I had not thought of applying the PNF principal to that particular back stretch, which is one I do often. I have back pain on a daily basis, and like most people with chronic pain, I try to manage it with a minimum of whimpering. So I got on my office floor after reading your post and checked it out. Thanks, I love it. I am a firm advocate of PNF stretching, it really does help improve flexibility quickly.
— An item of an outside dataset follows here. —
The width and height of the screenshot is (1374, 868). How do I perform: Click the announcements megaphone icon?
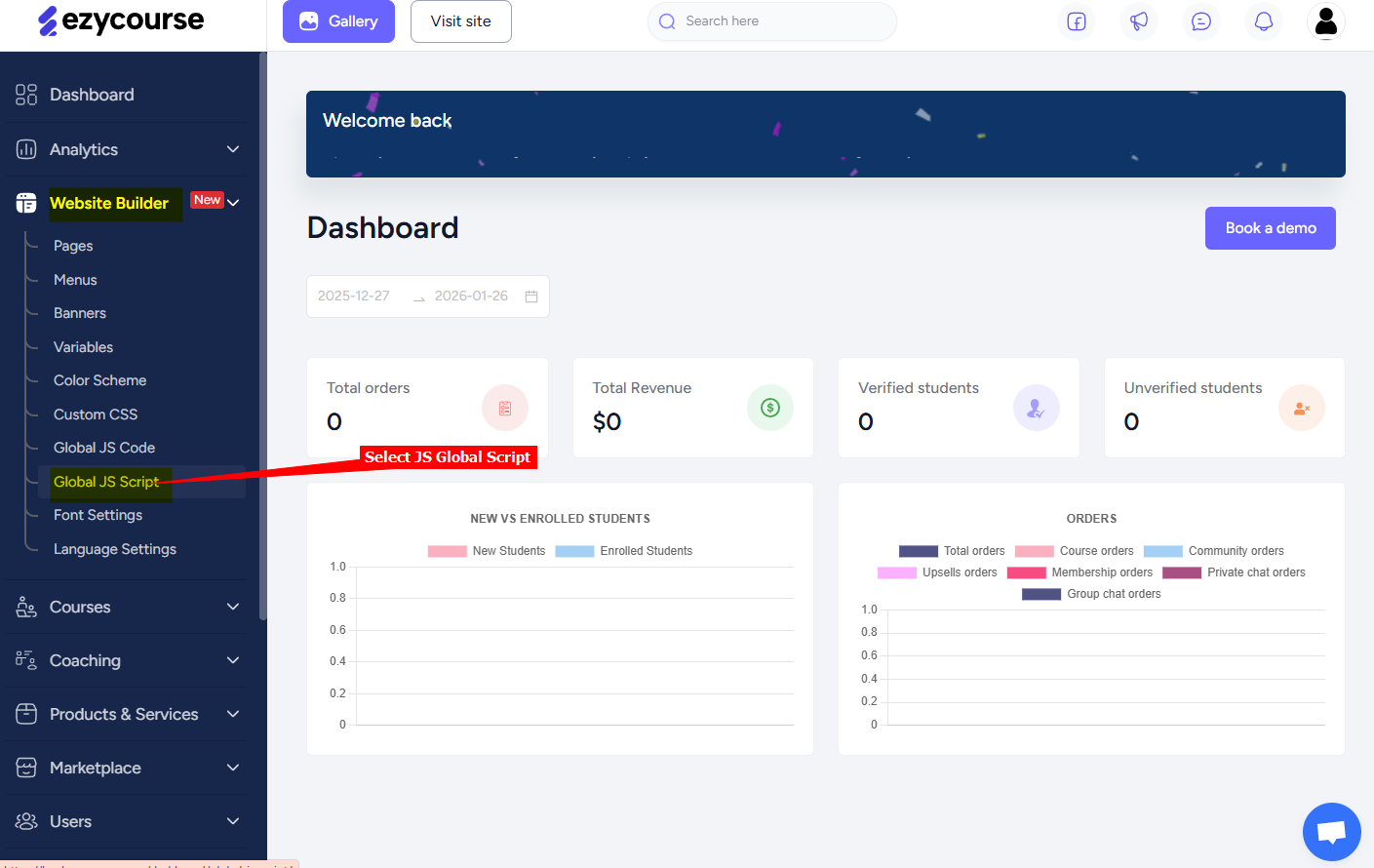(x=1138, y=21)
Do you also need a referral to see a physiotherapist? They can make a difference, as can a chiropractor. As you know, cortisone shots feel like magic, but many people I have talked to who have had them say they are only a temporary solution. There is no substitution for having a strong and well supported joint. Glad to hear your shoulder is improving, regular exercise will help it stay strong, and I don’t think the glucosamine can hurt either. Good luck.
Your daily back program sounds excellent, I do a very similar one myself every morning, but I add in about 5 minutes of ab exercises too. Pain relievers and muscle relaxants are all my doctor recommended when my back problems first started, same as yours. I eventually switched doctors, this one calls me her “super-jock”, and she is pretty active herself. It’s hard to believe in this day that there are still doctors who treat symptoms with drugs instead of addressing the problem directly. Keep up the good work, its good to know I’m not the only person who has to do morning back maintenance.
Ballistic lifting. Ugh. I work in a weight room as a instructor in my spare time, and I would not recommend ballistic anything. It is great to keep your fast twitch muscles trained, but there are some kinder ways to do it. Ballistic lifting can put your joints and muscles (and ligaments and tendons) at some risk for injury. Interval training on cardio machines is usually how I train. After I have warmed up, I will push my speed up to my maximum effort, and try to maintain for 30 to 90 seconds, reduce speed and recover, then repeat pattern about 5-8 times, then do a thorough cool down. I try to do this about 1-2 times a week, in addition to traditional cardiovascular exercise a couple of times a week when I do not exceed 85-90%(my aerobic max) of my maximum heart rate. If I have time before or after class, I also try to do my kata as fast as I can, sometimes without regard to form, sometimes as fast as I can while maintaining some semblance of form.